* **INSTRUCTIONS TO FOLLOW**: State only the number of lines below where the word "computer" is found.

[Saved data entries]

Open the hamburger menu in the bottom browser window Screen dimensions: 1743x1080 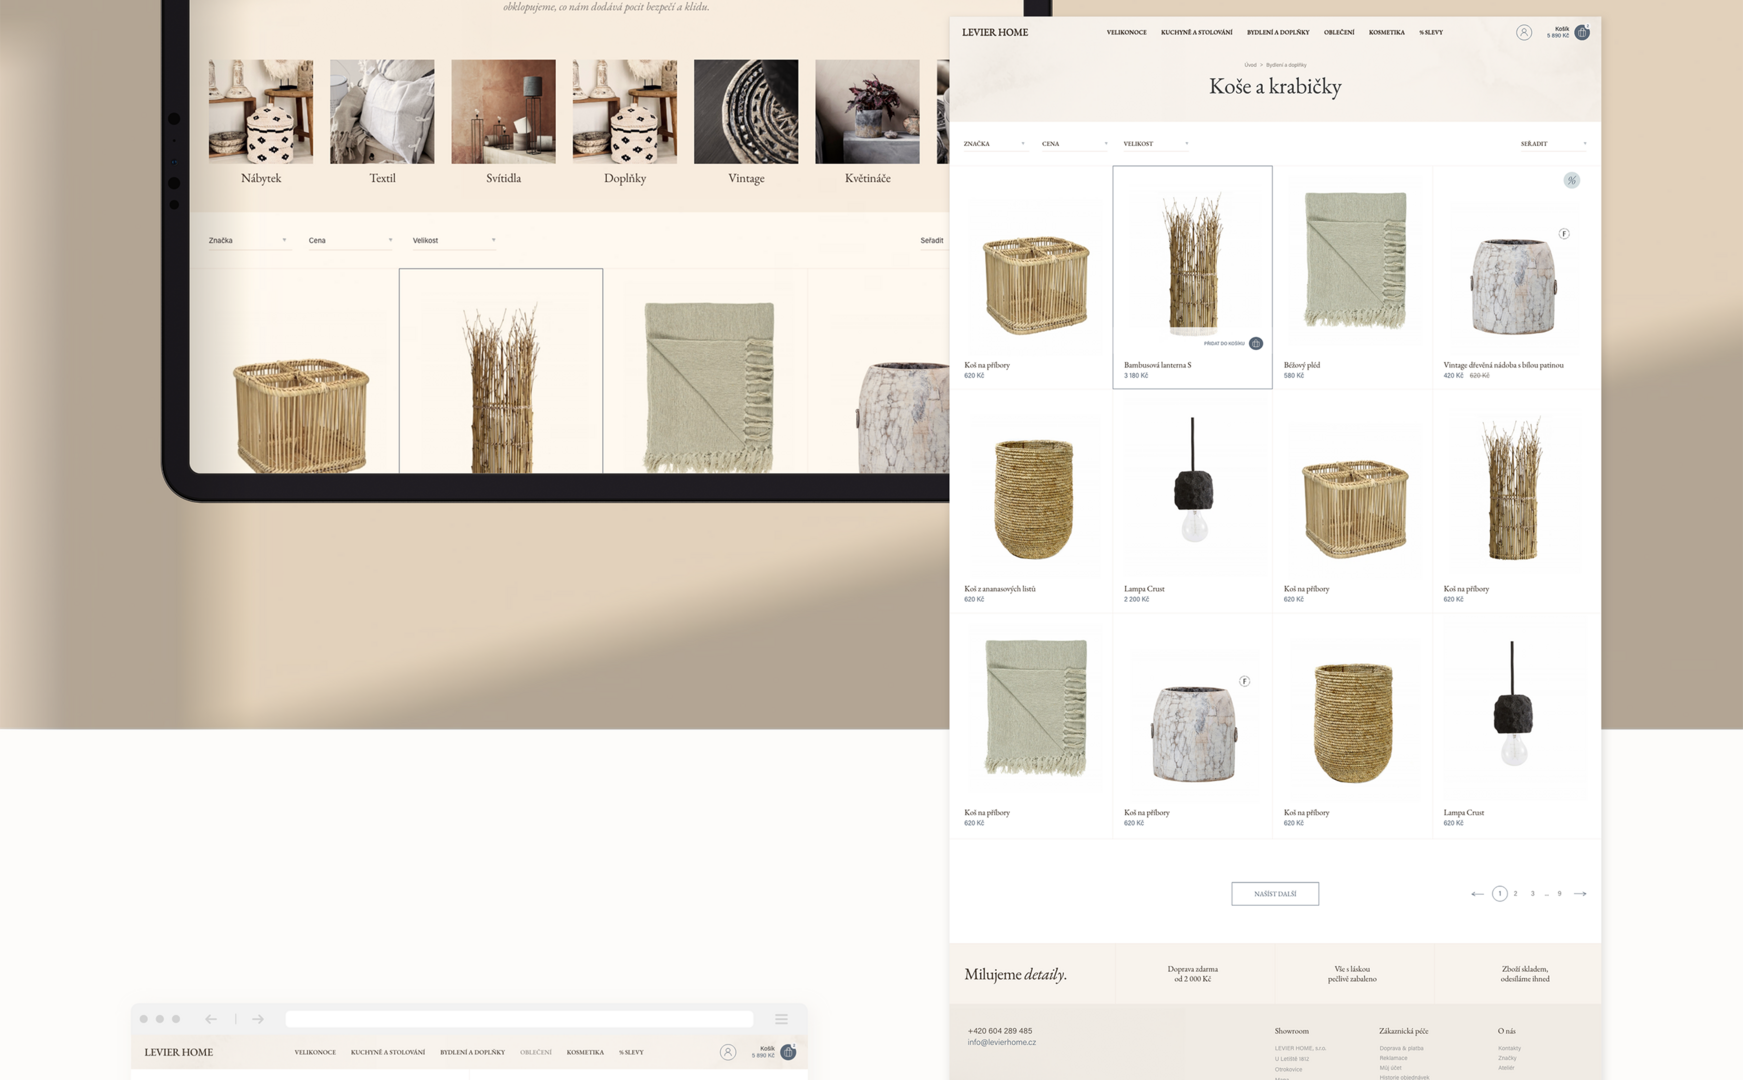point(781,1019)
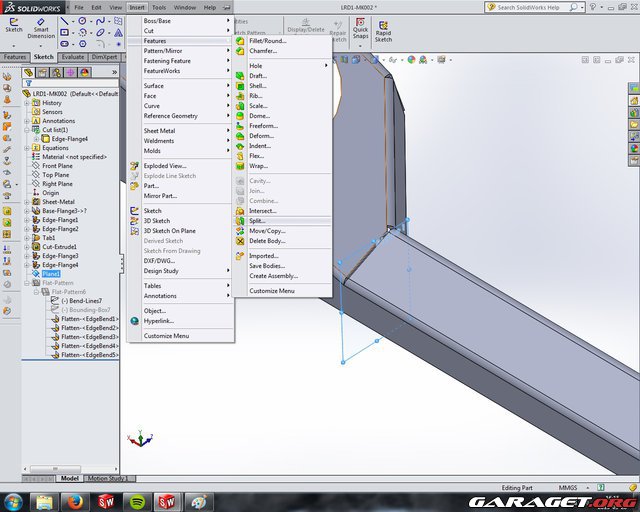Image resolution: width=640 pixels, height=512 pixels.
Task: Collapse the Flat-Pattern tree node
Action: (27, 282)
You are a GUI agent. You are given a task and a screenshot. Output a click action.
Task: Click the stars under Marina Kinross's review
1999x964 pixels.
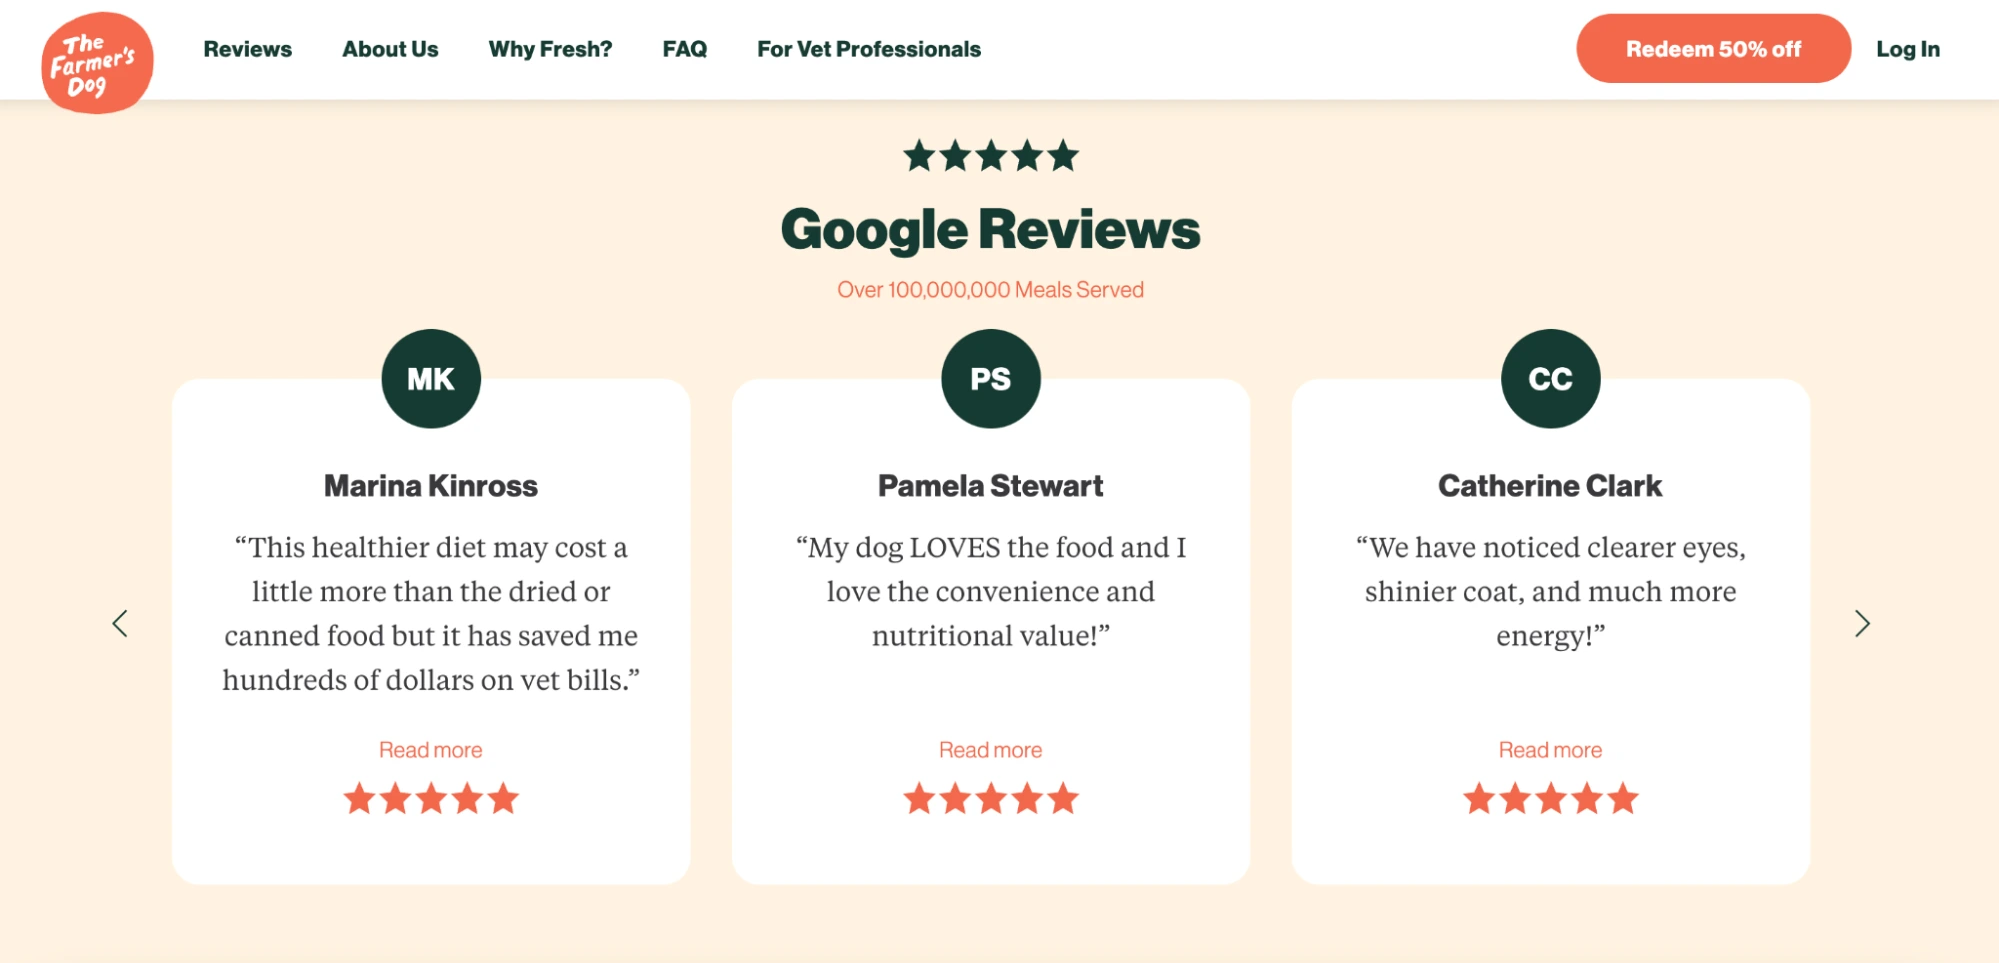[430, 797]
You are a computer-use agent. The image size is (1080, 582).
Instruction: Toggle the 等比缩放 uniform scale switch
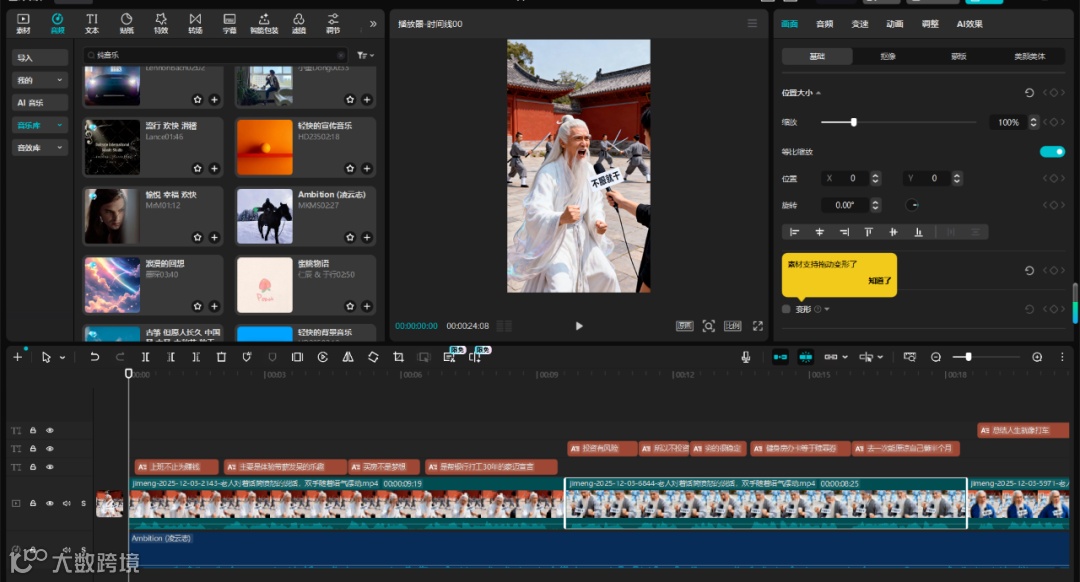[x=1052, y=151]
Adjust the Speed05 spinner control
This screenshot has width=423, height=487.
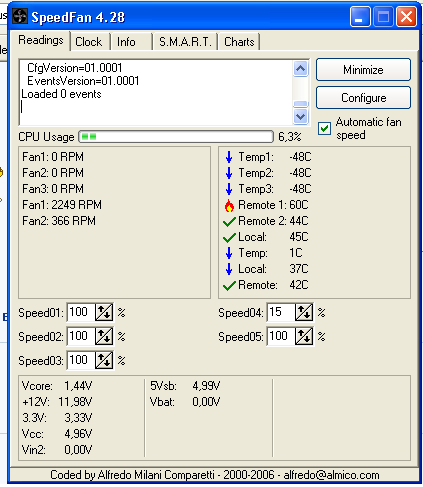point(304,336)
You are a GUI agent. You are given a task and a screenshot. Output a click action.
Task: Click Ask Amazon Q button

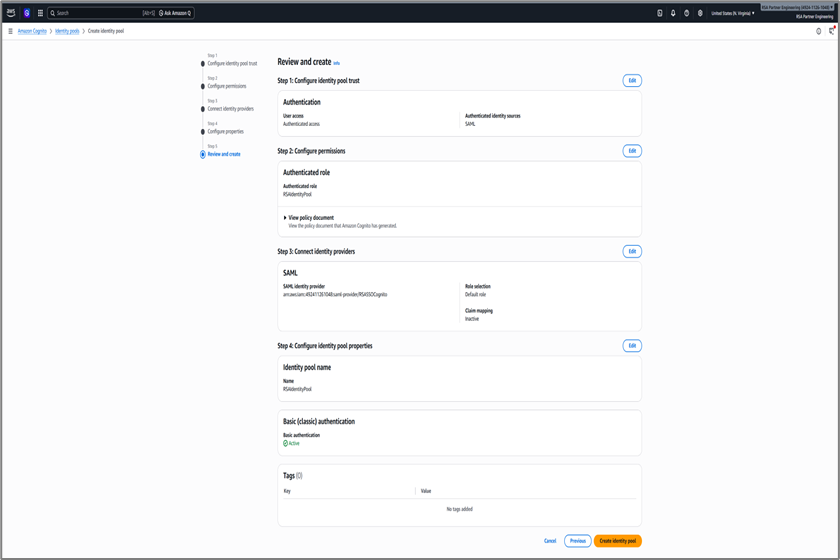click(x=175, y=13)
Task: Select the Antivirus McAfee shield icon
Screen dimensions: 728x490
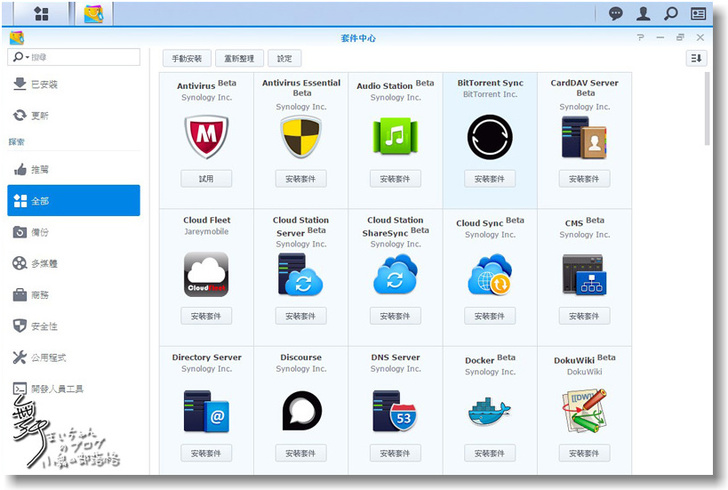Action: 206,137
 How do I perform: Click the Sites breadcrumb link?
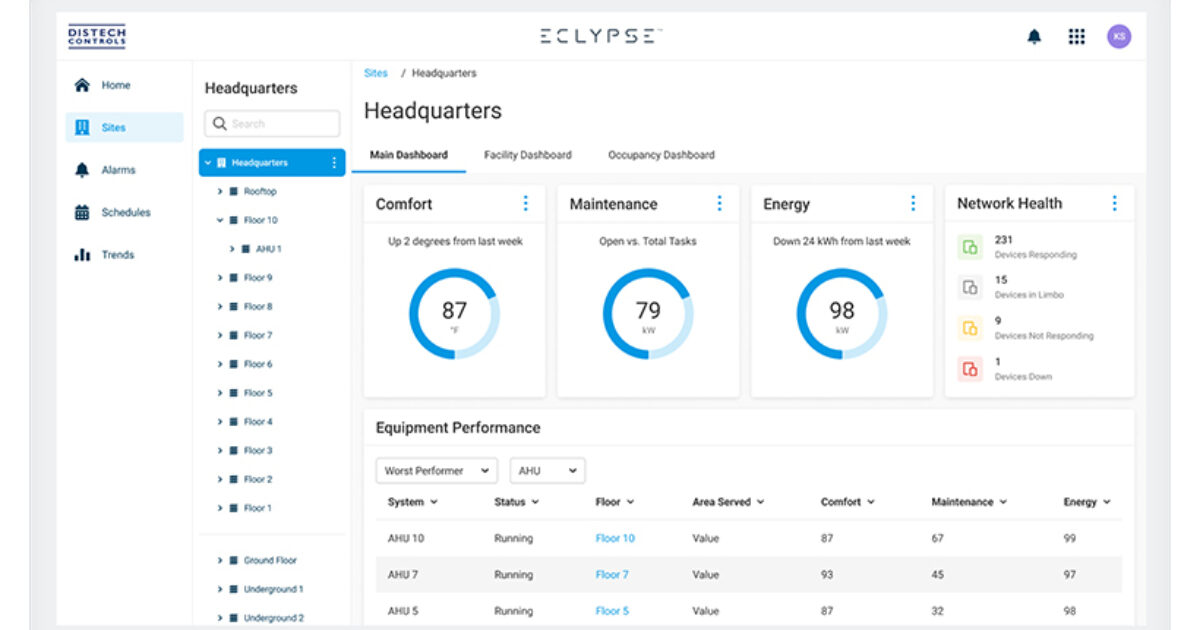click(375, 72)
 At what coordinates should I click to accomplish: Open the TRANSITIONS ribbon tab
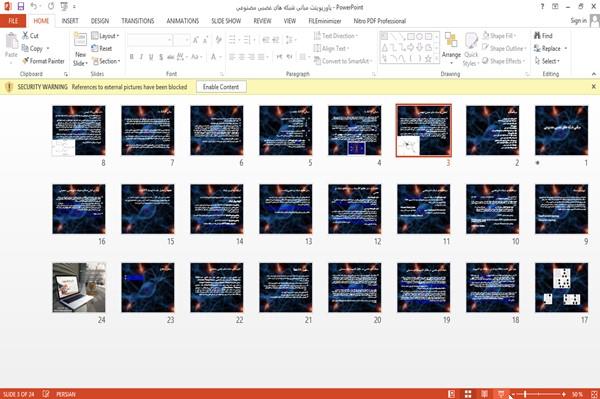pyautogui.click(x=138, y=21)
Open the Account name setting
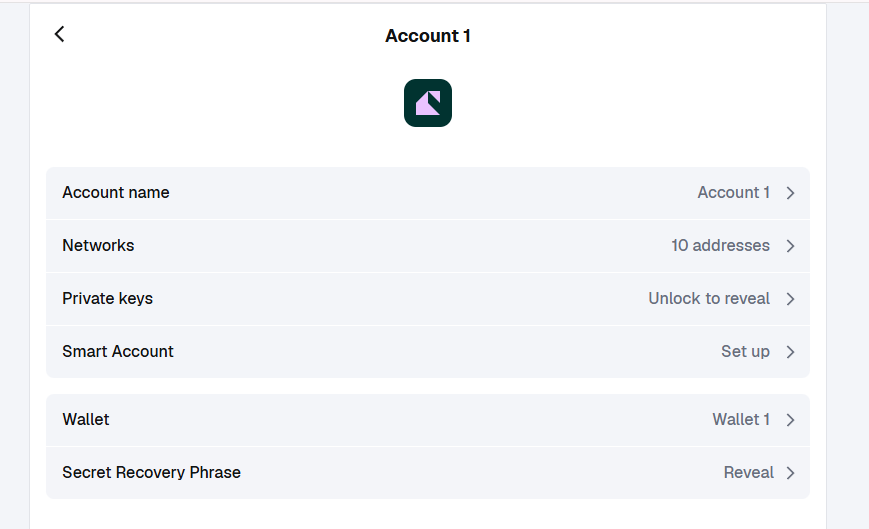The height and width of the screenshot is (529, 869). tap(116, 193)
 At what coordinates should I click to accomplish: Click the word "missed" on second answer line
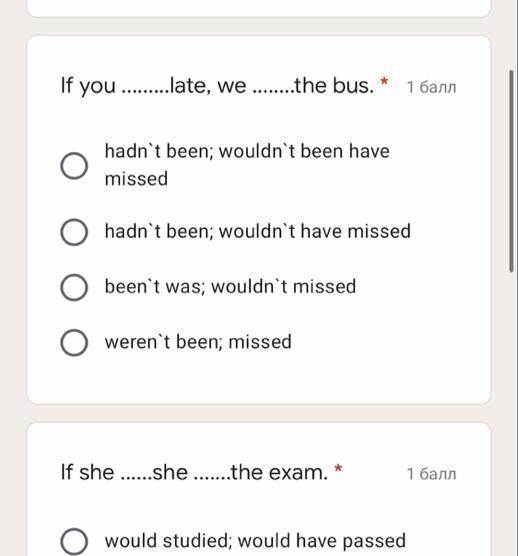[136, 179]
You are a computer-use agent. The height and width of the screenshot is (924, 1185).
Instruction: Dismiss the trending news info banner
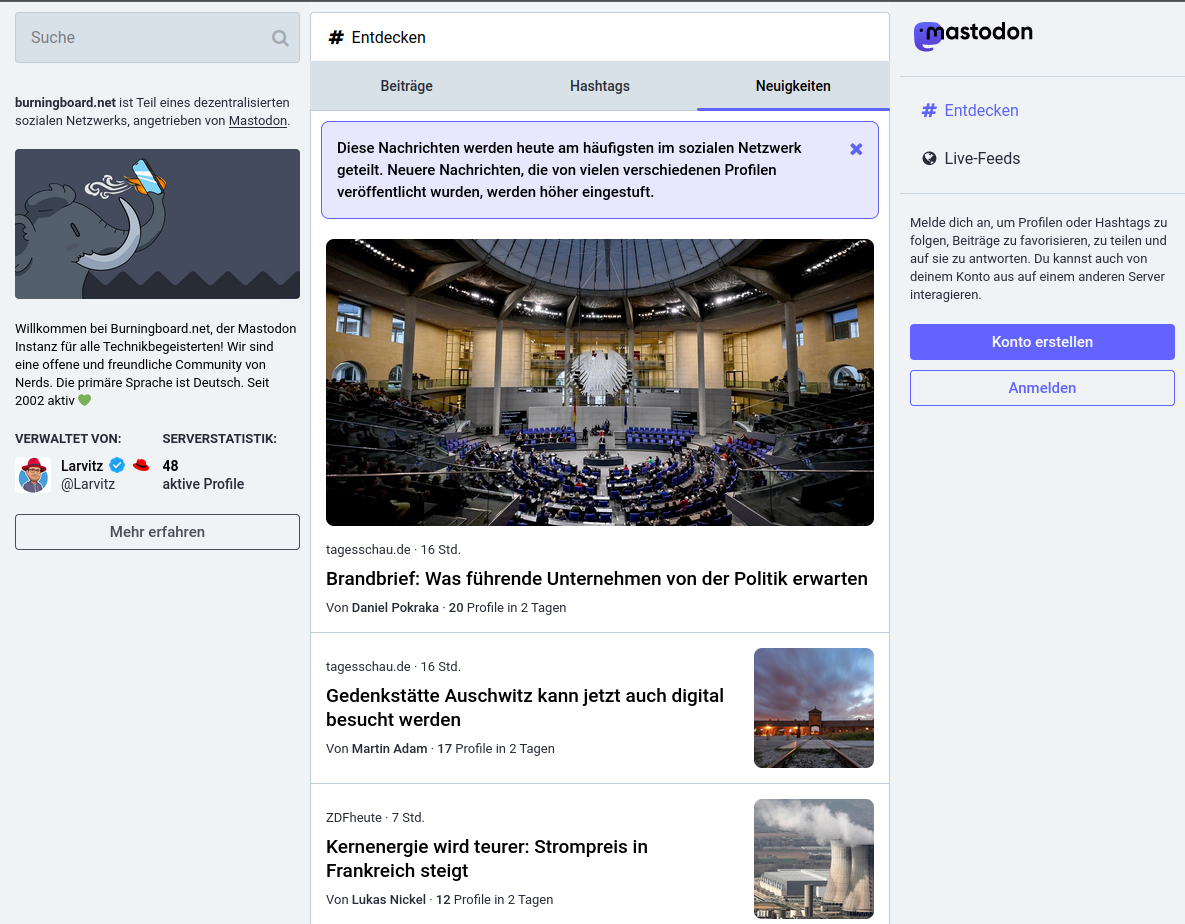(856, 149)
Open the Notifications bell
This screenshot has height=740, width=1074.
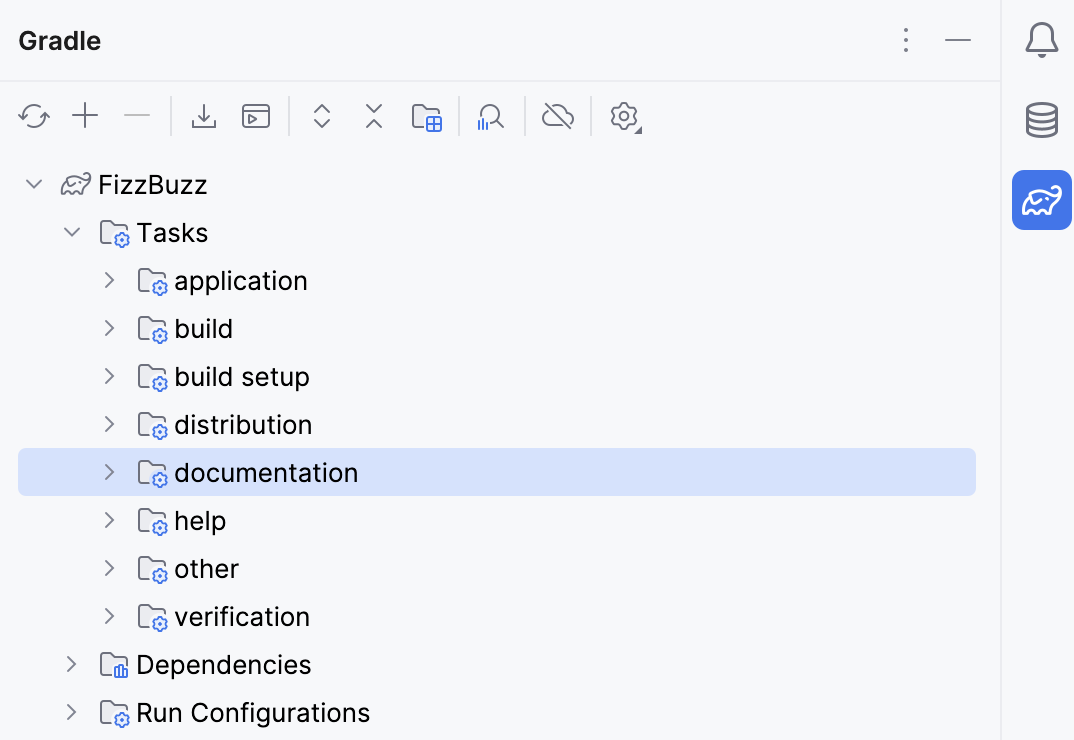click(1041, 40)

* **RESULT**: 2